Se refleja un tono pesimista en muchos de los endecasílabos de Carreño: “Es la vida el reverso de un espasmo, / una excepción del ser que se prolonga / en el nombre que damos a las cosas”; en otro lugar, sin tan siquiera la salvaguarda del amor: “Comprenderás entonces: / traza el amor su senda / borrado de la estela a los amantes”. Aunque evita la melancolía en parte debido a sus fulgurantes imágenes: “que el agua comparece en su destino / como asiste la luz a la nevada”; lejos de la pauta previsible, esas imágenes crean efectos novedosos que conducen a una dualidad, dejando la realidad transformado una vez que ha sido interiorizada: “soy un cristal ahumado puesto al sol / jugando a bautizar las sombras / sin oficio / que proyecta el calor en mis entrañas”. Es en algunas de esas imágenes donde se muestra el fallo del contrapeso del ser, donde es manifiesta la sed por la creencia que aparece apagada por el raciocinio o, mejor dicho, por una imposición de reconocerse hombre desasistido, como muestra la metáfora del náufrago: “Quédate aquí donde la luz se allana / al tiempo y cuéntame cómo es ser Dios / y no saberlo, a qué flor sabe el aire / que inventa tu silueta sobre el vidrio”.

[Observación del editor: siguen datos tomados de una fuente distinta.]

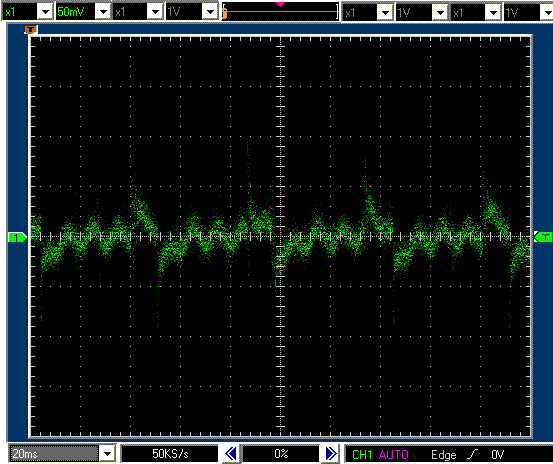553x464 pixels.
Task: Shift horizontal position right with double-arrow button
Action: (x=331, y=453)
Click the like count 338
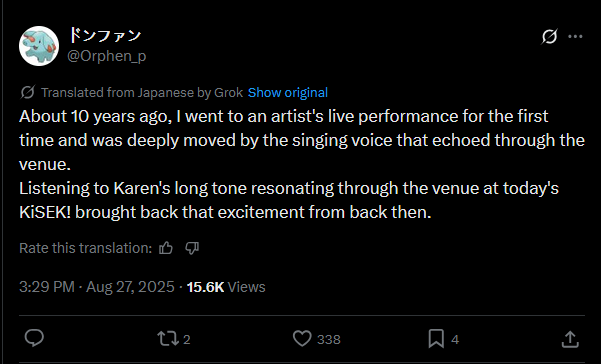Viewport: 601px width, 364px height. 329,339
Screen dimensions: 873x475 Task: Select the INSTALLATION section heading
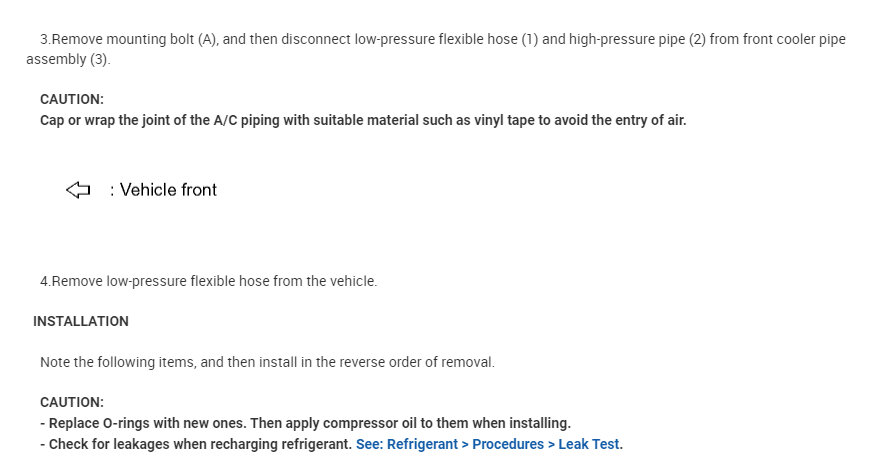coord(81,321)
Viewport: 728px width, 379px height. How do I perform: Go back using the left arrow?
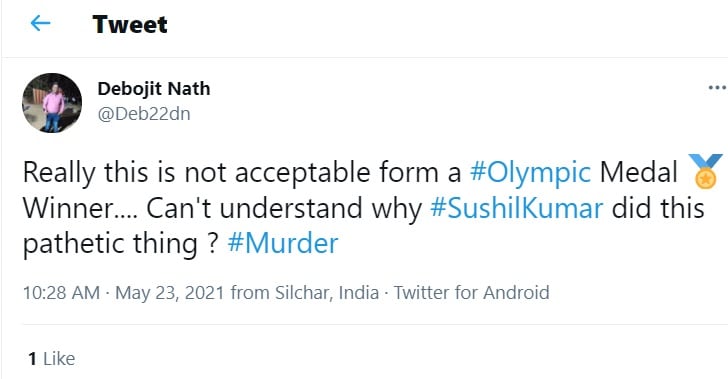point(40,23)
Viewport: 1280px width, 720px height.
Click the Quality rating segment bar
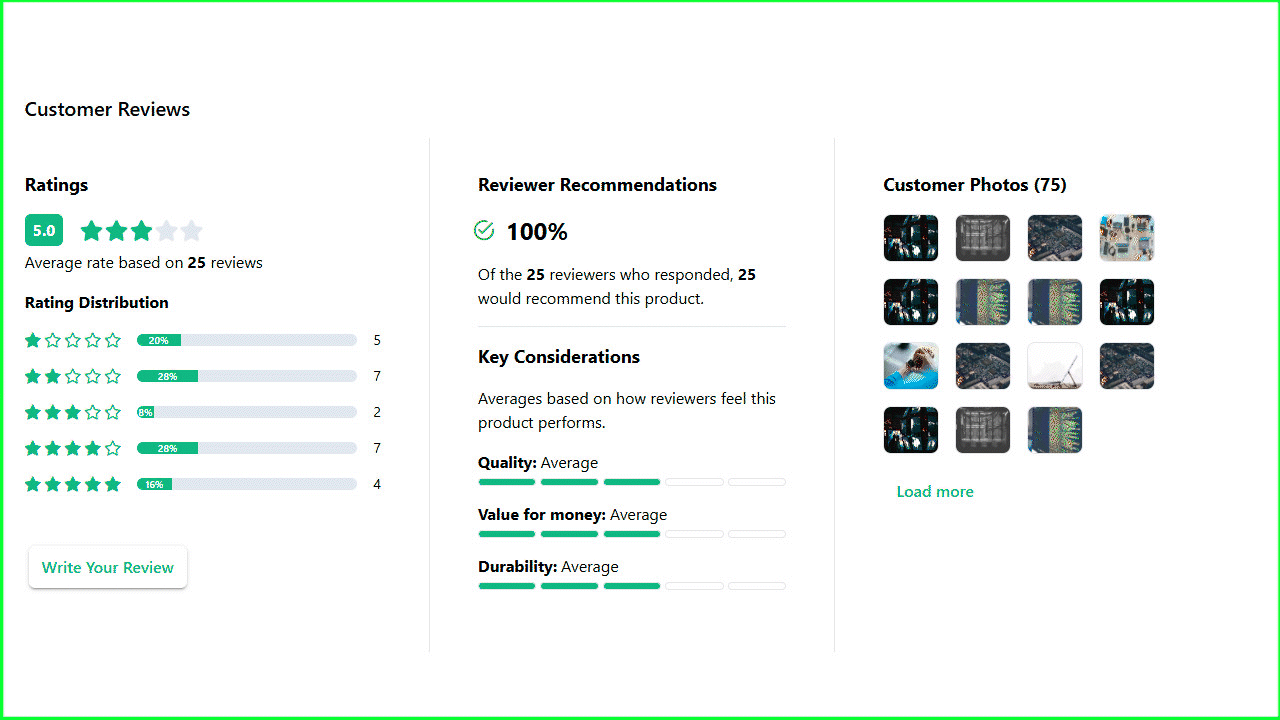tap(632, 482)
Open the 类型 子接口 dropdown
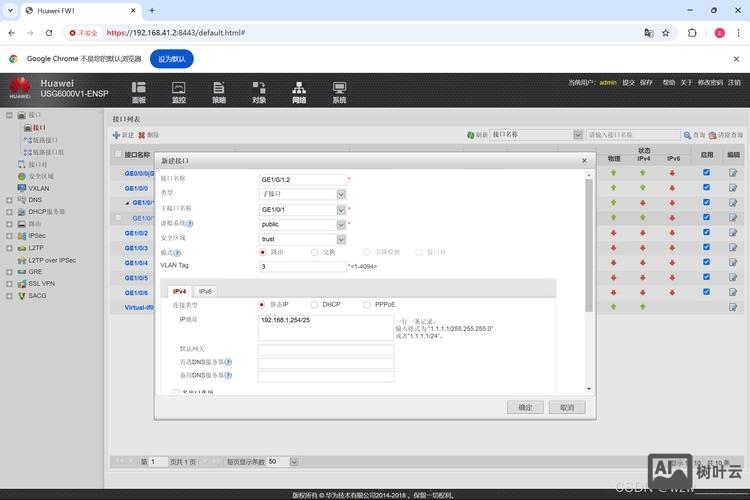 pos(341,193)
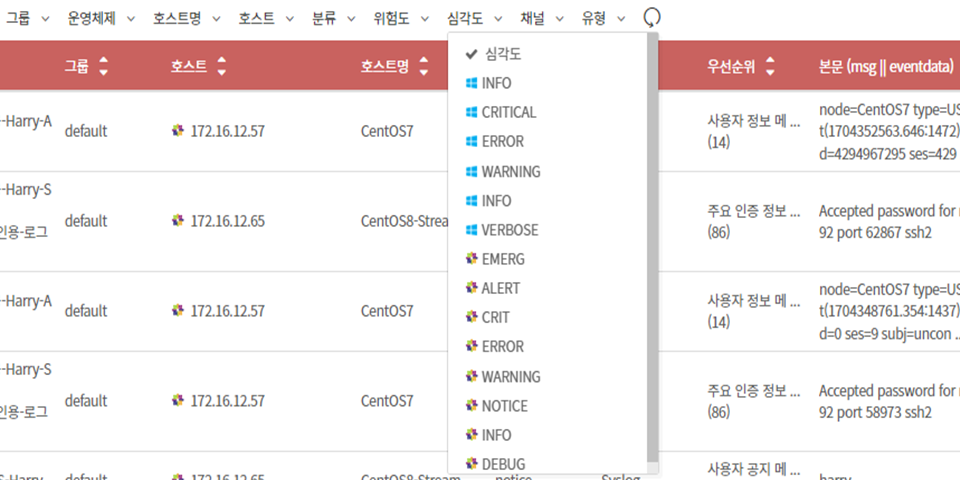Click the sort arrows beside 호스트 header

point(222,67)
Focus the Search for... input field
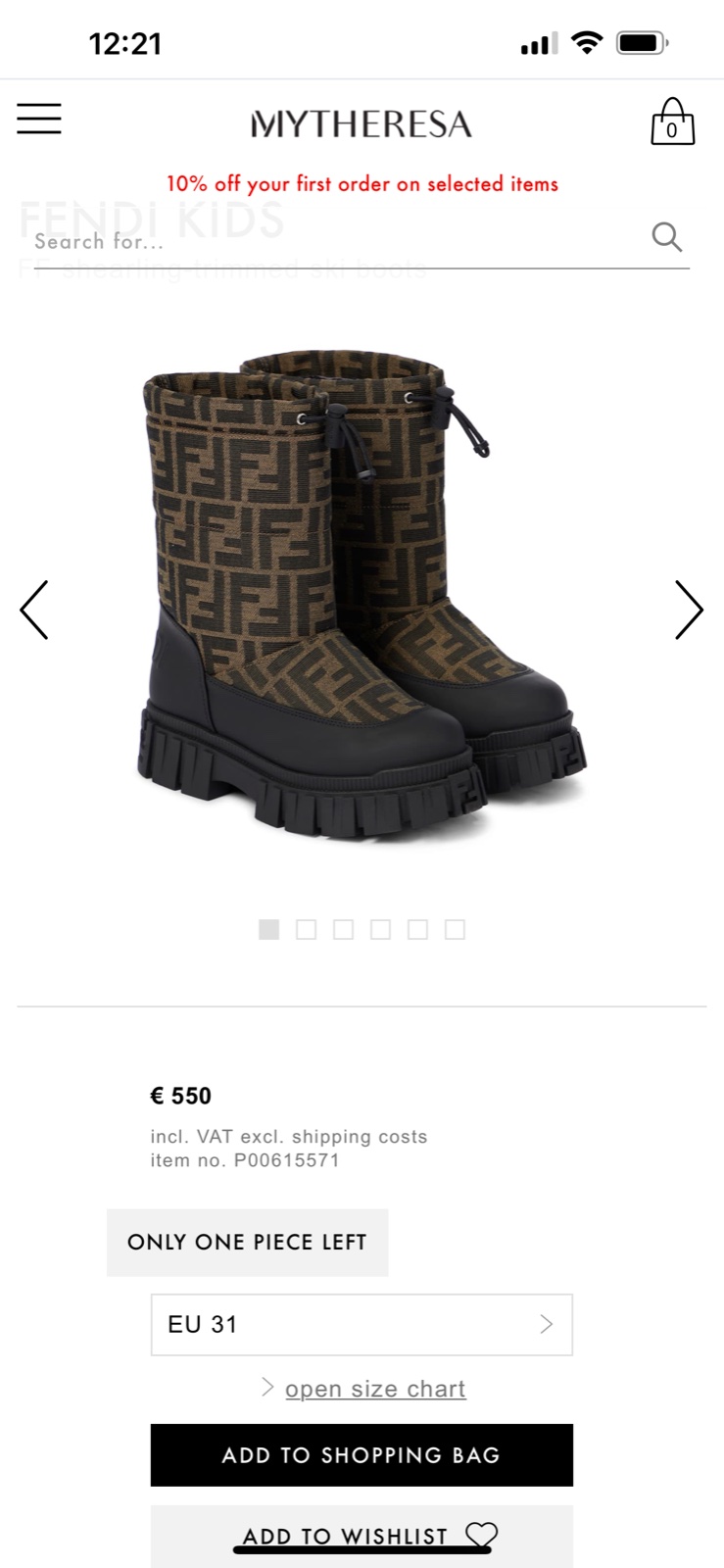 click(338, 241)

Finalmente, en Consagración del duelo, como en un peso desequilibrado, en lo cotidiano, reflexiona Julen Carreño sobre la comprensión o la aceptación del tiempo huido, una sed por creer en Dios en medio de toda la vorágine. No se entienda como una llamada desesperada a lo Blas de Otero ni siquiera una lucha agónica unamuniana, sino, más bien, como un reconocerse, como saberse un náufrago tras la duda, acaso un punto de intersección en este tiempo que transcurre: “Una noche que apuras / buscando en el altillo / las sábanas del último inquilino / para envolver el tiempo / en sus estragos”.